以下は、GM tokyoがまとめたKyleの記事全文である。
ある意味、過去30年間に発生したサーバーサイドのセキュリティ侵害(または攻撃)はすべて、根本的な原因は同じである
機密データが暗号化されていなかったか、攻撃者がプライベートキーにアクセスできたことにあるのだ。
つまり、考えることはいつもシンプルで、
データを永久に暗号化し、プライベートキーをどのサーバーにも保存しないようにすればいいのだ。
この解決策の問題点は、かつては実現が不可能だった.....しかし、今はそうではない。

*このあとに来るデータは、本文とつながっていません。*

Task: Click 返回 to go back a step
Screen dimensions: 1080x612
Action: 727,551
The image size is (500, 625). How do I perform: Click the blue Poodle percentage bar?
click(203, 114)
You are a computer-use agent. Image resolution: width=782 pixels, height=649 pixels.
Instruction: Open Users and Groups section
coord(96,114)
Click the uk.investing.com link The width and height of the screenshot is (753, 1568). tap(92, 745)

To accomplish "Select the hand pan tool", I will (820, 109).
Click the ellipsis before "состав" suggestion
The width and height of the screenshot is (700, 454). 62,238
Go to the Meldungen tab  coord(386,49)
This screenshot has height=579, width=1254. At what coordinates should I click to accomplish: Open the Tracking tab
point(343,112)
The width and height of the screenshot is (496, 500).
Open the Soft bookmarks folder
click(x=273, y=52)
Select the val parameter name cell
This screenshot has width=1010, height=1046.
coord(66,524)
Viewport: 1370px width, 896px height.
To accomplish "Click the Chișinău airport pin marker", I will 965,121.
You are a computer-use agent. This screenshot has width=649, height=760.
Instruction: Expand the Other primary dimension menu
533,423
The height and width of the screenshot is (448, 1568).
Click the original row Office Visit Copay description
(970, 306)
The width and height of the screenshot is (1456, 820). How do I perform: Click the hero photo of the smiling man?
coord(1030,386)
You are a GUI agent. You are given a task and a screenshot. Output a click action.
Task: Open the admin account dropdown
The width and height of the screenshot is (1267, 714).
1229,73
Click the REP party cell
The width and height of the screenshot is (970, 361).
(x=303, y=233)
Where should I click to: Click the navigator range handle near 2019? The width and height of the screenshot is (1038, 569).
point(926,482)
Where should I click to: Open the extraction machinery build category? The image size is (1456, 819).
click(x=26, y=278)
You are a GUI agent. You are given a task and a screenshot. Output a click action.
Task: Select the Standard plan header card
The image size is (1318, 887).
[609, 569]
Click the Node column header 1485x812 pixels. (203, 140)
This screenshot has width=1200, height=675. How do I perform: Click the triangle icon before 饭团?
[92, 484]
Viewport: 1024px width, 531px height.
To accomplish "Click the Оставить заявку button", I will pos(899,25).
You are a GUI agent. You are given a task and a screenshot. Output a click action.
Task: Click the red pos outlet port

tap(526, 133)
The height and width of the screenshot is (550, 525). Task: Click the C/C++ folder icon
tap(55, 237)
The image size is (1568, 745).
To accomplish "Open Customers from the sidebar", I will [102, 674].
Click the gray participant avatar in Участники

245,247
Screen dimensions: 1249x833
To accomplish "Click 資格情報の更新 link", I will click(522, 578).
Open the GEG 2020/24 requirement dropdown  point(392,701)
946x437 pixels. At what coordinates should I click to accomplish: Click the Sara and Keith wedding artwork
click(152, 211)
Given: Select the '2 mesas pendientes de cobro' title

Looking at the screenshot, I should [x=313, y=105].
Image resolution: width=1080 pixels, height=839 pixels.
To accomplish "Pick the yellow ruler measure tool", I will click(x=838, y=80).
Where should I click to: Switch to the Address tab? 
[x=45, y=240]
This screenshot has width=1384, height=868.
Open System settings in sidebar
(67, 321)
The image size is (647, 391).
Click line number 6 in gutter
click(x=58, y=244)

今日、私はMulticoin CapitalがProtocol Labsと共同でZamaに7300万ドルの投資を行ったことを発表できることを嬉しく思う。Ventures のほか、Juan Benet (Filecoin)、Gavin Wood (Polkadot)、Anatoly Yakovenko (Solana)、Julien Bouteloup (StakeDAO)、Tarun Chitra (Gauntlet)などのプロジェクト創設者が参加している。
Zamaは完全同型暗号化(FHE)分野のリーダーであり、暗号化されたデータ上で任意の計算を可能にする能力を特徴としている。 このコンセプトは何十年も前から学界に存在していたが、計算量が多すぎて実用化には至っていなかった。
Zamaチーム(30人以上の博士号取得者と暗号学者で構成)は、過去4年間にFHEをめぐる数十のブレークスルーを成し遂げており、ZamaのTFHE-rsとConcreteオープンソースライブラリは、ブロックチェーンを始めとする特定の種類の計算作業のための生産に入る準備ができている。 今後数年間で、数学、ソフトウェア、ハードウェア(ASICなど)において1000倍の性能向上が見込まれ、FHEベースの暗号コンピューティングが一般コンピューティングと直接競合できるようになるだろう。
データベース・アプリケーションから大規模な言語モデルまで、あらゆるWeb2アプリケーションにFHEが導入される日はそう遠くないと私は信じている。
FHEは、コンピューティングの根本的な構造に革命を起こすだろう。
ブロックチェーン分野の素晴らしい点のひとつは、トランザクションのスループットがかなり限られていても、莫大な金融価値を生み出すことができる点だ。 したがって、現在のFHEの性能の限界を考慮すると、Zamaはまずブロックチェーン分野に注力する。
Multicoin CapitalとProtocol Labsにとって、これが私たちがZamaに投資し、その技術を市場に投入したいと考える主な理由であり、私たちはZamaチームと緊密に協力し、FHEのオンチェーン実装を支援してきました。
オンチェーンプライバシーに関しては、現在市場には多くのソリューションが存在する。 単純な支払いについては、Zero Knowledge Proof(ZKP)が十分に証明されていますが、共有状態を含むトランザクション(これはほとんどすべてのDeFiトランザクションをカバーします)については、ZKPは常に効果がないか、実装が困難でした。
FHEの優れた点は、開発者がFHEの暗号化された環境で、透過的な環境とまったく同じロジックを実行できることだ。
現在、3つのチームがZamaの技術を使ってFHEに基づくブロックチェーンを構築すると発表しており、その中にはFhenix(我々も投資を行った)、Inco、Shibaが含まれている。
Zamaは、EVMにFHEを実装したい開発者のために、すぐに使えるfhEVMを提供しており、私はZamaがすぐにEVMよりも多くのブロックチェーンVMをサポートすることを期待している。
FHEの導入は、多くの点で新たな可能性を現実にする:
私たちはまだユースケースの探索の初期段階にあり、開発者がFHEを使って新しいさまざまなアプリケーションを構築するのを見るのがとても楽しみだ。
5年から10年後には、現在起きているクラウドデータ侵害のいくつかを振り返って衝撃を受けるかもしれない-
なぜユーザーデータを暗号化しなかったのか、人々は理解できないだろう。
数年前、ZamaチームはHTTPZと呼ばれるHTTPSの反復のアイデアを思いついた。HTTPZは、インターネットの暗号ロジックの進化の自然な帰結であり、ユーザは自分の鍵でローカルにデータを暗号化し、暗号化されたデータをサーバに送信し、サーバはその暗号化されたデータに対して計算を実行することができる。
HTTPZの構成では、サーバーは常に侵入のリスクにさらされていると考えることができるが、すべてのユーザーデータが暗号化され、鍵がユーザー自身のデバイスに保持されていれば、攻撃者がサーバーにアクセスできるかどうかは問題ではない。
HTTPZは、暗号をインターネットにどのように適用できるかという最も野心的なビジョンを表している。
暗号の普及が進む過去30年のトレンドに基づき、我々はこの日が来ることを信じている。
Rand 氏、Pascal 氏(Zama 社の共同設立者)、そして Zama 社のチーム全体が暗号技術における革命の波をリードしていくのをサポートできることを、私たちはこれ以上なく嬉しく思っている。